The records appear below. Repeat them exactly.

── EXTRACTED MATERIAL

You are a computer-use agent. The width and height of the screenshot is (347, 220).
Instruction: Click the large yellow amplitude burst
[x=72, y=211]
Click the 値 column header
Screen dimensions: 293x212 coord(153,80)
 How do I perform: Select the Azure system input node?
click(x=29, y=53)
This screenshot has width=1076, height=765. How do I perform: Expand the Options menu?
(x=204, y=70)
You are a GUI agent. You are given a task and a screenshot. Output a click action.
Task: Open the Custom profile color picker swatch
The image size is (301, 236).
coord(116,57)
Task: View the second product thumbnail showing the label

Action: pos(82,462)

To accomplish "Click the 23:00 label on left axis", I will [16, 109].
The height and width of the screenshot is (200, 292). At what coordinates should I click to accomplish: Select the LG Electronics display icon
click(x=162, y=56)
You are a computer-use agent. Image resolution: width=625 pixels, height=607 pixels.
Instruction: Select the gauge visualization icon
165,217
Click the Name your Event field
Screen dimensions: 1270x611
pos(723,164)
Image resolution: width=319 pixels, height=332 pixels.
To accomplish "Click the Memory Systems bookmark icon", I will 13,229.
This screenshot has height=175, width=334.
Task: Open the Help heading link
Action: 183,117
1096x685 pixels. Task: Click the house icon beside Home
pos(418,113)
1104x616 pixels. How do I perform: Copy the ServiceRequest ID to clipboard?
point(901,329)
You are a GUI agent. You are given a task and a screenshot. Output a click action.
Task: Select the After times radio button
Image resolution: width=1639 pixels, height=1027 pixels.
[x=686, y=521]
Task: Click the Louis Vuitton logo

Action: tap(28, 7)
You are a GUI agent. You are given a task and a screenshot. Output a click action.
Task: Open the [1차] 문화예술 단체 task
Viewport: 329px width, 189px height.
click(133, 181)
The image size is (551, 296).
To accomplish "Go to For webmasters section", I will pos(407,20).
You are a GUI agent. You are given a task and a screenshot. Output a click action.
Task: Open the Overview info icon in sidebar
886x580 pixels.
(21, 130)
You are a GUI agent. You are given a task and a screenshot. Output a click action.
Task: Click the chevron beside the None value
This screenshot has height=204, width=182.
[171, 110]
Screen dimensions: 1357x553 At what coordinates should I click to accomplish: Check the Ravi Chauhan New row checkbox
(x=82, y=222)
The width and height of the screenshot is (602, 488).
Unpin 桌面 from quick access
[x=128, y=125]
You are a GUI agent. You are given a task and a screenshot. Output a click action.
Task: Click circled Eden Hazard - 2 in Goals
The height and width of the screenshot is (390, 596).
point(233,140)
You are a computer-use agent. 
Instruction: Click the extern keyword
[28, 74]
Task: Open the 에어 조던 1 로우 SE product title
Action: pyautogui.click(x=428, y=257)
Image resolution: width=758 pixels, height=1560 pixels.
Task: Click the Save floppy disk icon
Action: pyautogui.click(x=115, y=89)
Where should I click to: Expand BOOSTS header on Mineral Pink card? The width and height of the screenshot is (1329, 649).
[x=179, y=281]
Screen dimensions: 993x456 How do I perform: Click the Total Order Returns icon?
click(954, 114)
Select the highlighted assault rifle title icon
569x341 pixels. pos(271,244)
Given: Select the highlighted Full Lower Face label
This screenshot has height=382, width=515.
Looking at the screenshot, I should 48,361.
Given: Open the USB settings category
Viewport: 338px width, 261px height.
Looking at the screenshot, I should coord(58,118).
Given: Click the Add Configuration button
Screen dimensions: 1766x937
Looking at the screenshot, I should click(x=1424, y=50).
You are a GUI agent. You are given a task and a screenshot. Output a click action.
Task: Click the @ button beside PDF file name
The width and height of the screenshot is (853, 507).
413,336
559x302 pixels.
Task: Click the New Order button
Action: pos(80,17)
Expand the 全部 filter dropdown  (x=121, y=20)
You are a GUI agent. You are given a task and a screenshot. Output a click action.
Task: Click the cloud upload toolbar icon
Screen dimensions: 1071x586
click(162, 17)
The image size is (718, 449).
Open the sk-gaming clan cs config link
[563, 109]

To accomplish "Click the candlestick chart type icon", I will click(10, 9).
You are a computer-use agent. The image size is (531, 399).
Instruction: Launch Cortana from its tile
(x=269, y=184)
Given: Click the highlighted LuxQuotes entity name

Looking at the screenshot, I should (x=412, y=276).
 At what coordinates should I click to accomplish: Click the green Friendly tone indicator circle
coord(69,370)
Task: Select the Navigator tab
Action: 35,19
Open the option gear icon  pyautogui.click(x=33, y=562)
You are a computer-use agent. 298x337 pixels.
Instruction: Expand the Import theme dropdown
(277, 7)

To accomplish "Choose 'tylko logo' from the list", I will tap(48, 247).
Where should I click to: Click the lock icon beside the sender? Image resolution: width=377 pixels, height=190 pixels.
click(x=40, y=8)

────

:: RESPONSE ::
You are a computer-use agent. The width and height of the screenshot is (347, 220).
Instruction: Click the large yellow amplitude burst
[x=72, y=211]
Click the 値 column header
Screen dimensions: 293x212 coord(153,80)
 How do I perform: Select the Azure system input node?
click(x=29, y=53)
This screenshot has width=1076, height=765. How do I perform: Expand the Options menu?
(x=204, y=70)
You are a GUI agent. You are given a task and a screenshot. Output a click action.
Task: Open the Custom profile color picker swatch
The image size is (301, 236).
coord(116,57)
Task: View the second product thumbnail showing the label

Action: pos(82,462)

To accomplish "Click the 23:00 label on left axis", I will [16, 109].
The height and width of the screenshot is (200, 292). At what coordinates should I click to accomplish: Select the LG Electronics display icon
click(x=162, y=56)
You are a computer-use agent. Image resolution: width=625 pixels, height=607 pixels.
Instruction: Select the gauge visualization icon
165,217
Click the Name your Event field
Screen dimensions: 1270x611
pos(723,164)
Image resolution: width=319 pixels, height=332 pixels.
To accomplish "Click the Memory Systems bookmark icon", I will 13,229.
This screenshot has height=175, width=334.
Task: Open the Help heading link
Action: 183,117
1096x685 pixels. Task: Click the house icon beside Home
pos(418,113)
1104x616 pixels. How do I perform: Copy the ServiceRequest ID to clipboard?
point(901,329)
You are a GUI agent. You are given a task and a screenshot. Output a click action.
Task: Select the After times radio button
Image resolution: width=1639 pixels, height=1027 pixels.
[x=686, y=521]
Task: Click the Louis Vuitton logo

Action: tap(28, 7)
You are a GUI agent. You are given a task and a screenshot. Output a click action.
Task: Open the [1차] 문화예술 단체 task
Viewport: 329px width, 189px height.
click(133, 181)
The image size is (551, 296).
To accomplish "Go to For webmasters section", I will pos(407,20).
You are a GUI agent. You are given a task and a screenshot. Output a click action.
Task: Open the Overview info icon in sidebar
886x580 pixels.
(21, 130)
You are a GUI agent. You are given a task and a screenshot. Output a click action.
Task: Click the chevron beside the None value
This screenshot has height=204, width=182.
[171, 110]
Screen dimensions: 1357x553 At what coordinates should I click to accomplish: Check the Ravi Chauhan New row checkbox
(x=82, y=222)
The width and height of the screenshot is (602, 488).
Unpin 桌面 from quick access
[x=128, y=125]
You are a GUI agent. You are given a task and a screenshot. Output a click action.
Task: Click circled Eden Hazard - 2 in Goals
The height and width of the screenshot is (390, 596).
point(233,140)
You are a computer-use agent. 
Instruction: Click the extern keyword
[28, 74]
Task: Open the 에어 조던 1 로우 SE product title
Action: pyautogui.click(x=428, y=257)
Image resolution: width=758 pixels, height=1560 pixels.
Task: Click the Save floppy disk icon
Action: pyautogui.click(x=115, y=89)
Where should I click to: Expand BOOSTS header on Mineral Pink card? The width and height of the screenshot is (1329, 649).
[x=179, y=281]
Screen dimensions: 993x456 How do I perform: Click the Total Order Returns icon?
click(954, 114)
Select the highlighted assault rifle title icon
569x341 pixels. pos(271,244)
Given: Select the highlighted Full Lower Face label
This screenshot has height=382, width=515.
Looking at the screenshot, I should 48,361.
Given: Open the USB settings category
Viewport: 338px width, 261px height.
Looking at the screenshot, I should coord(58,118).
Given: Click the Add Configuration button
Screen dimensions: 1766x937
Looking at the screenshot, I should click(x=1424, y=50).
You are a GUI agent. You are given a task and a screenshot. Output a click action.
Task: Click the @ button beside PDF file name
The width and height of the screenshot is (853, 507).
413,336
559x302 pixels.
Task: Click the New Order button
Action: pos(80,17)
Expand the 全部 filter dropdown  (x=121, y=20)
You are a GUI agent. You are given a task and a screenshot. Output a click action.
Task: Click the cloud upload toolbar icon
Screen dimensions: 1071x586
click(162, 17)
The image size is (718, 449).
Open the sk-gaming clan cs config link
[563, 109]

To accomplish "Click the candlestick chart type icon", I will click(10, 9).
You are a computer-use agent. The image size is (531, 399).
Instruction: Launch Cortana from its tile
(x=269, y=184)
Given: Click the highlighted LuxQuotes entity name

Looking at the screenshot, I should (x=412, y=276).
 At what coordinates should I click to accomplish: Click the green Friendly tone indicator circle
coord(69,370)
Task: Select the Navigator tab
Action: 35,19
Open the option gear icon  pyautogui.click(x=33, y=562)
You are a computer-use agent. 298x337 pixels.
Instruction: Expand the Import theme dropdown
(277, 7)

To accomplish "Choose 'tylko logo' from the list", I will tap(48, 247).
Where should I click to: Click the lock icon beside the sender? Image resolution: width=377 pixels, height=190 pixels.
click(x=40, y=8)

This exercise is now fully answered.